IT services firm Tech Mahindra on Thursday reported a 23 per cent jump in its consolidated net profit to Rs 851 crore for the June 2024 quarter.
The Mahindra group company had posted a net profit of Rs 692.5 crore in the year-ago period.
The company, which began a three-year strategic restructuring under a new head recently, saw its revenues decline by 1.2 per cent to Rs 13,005 crore during the reporting quarter.
Its new managing director and chief executive Mohit Joshi said the performance in FY25 will be better than the year-ago period.
The overall costs were reduced by 2.3 per cent to Rs 955 crore, proving to be one of the major factors, along with a 40 per cent reduction in the interest expense at Rs 715 crore for the profit growth despite the revenue fall.
Joshi said it will be considering a wage hike for its over 1.47 lakh employees — one of the major cost centres for any IT services firm — only in the second half of the fiscal and the same has been communicated to the staff members.

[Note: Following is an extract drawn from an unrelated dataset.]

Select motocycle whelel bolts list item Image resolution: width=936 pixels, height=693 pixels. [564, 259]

The dip in the cost of services helped to widen the operating profit margin by 1.90 per cent to 12 per cent, and Joshi said the trajectory on this metric will be upwards from here.

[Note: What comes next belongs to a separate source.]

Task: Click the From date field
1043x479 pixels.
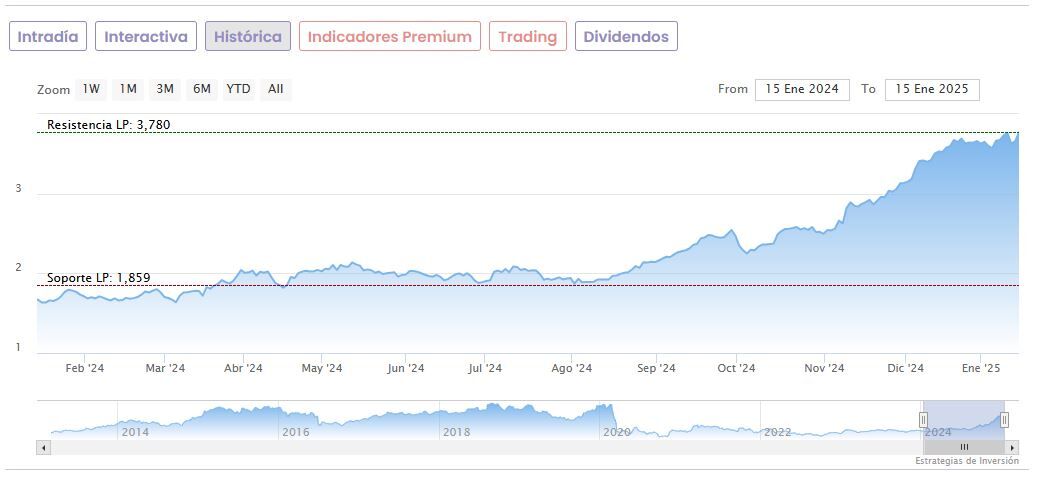Action: tap(802, 89)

Its chief financial officer Rohit Anand said the margin will be dragged down by 1.5 per cent due to elevated investments in areas like upskilling of staff members that it is undertaking from a future-proofing perspective.
The new deal wins came at USD 534 million, Joshi said, adding that while the overall IT sector continues to face the same uncertainties, the recast being carried at the company is helping it.
He said unlike its peers, it does not include repeat business in the new deal win number, which may make it look lower than its counterparts. Additionally, it is also selective in choosing deals, especially the large ticket ones, he said.
During the reporting quarter, revenue from its flagship communications vertical grew by 10 per cent bringing down the share of the sector in the pie to 33 per cent, while manufacturing grew the fastest.
Joshi attributed the challenges in the communications vertical to the overall headwinds faced by the telecom sector globally because of lower revenues.
In the banking, financial services and insurance vertical, which contributes nearly 15 per cent to the pie, the company expects some volatility going ahead, but is sanguine about growth in the North American geography on the business from manufacturing and high-technology.
The total number of staffers grew by 2,165 during the quarter, which was attributed to the fresher hiring and additional manpower in the business process outsourcing vertical, Anand said.
The Tech M scrip closed 0.28 per cent up at Rs 1,530.10 apiece on the BSE against a 0.14 per cent correction on the benchmark.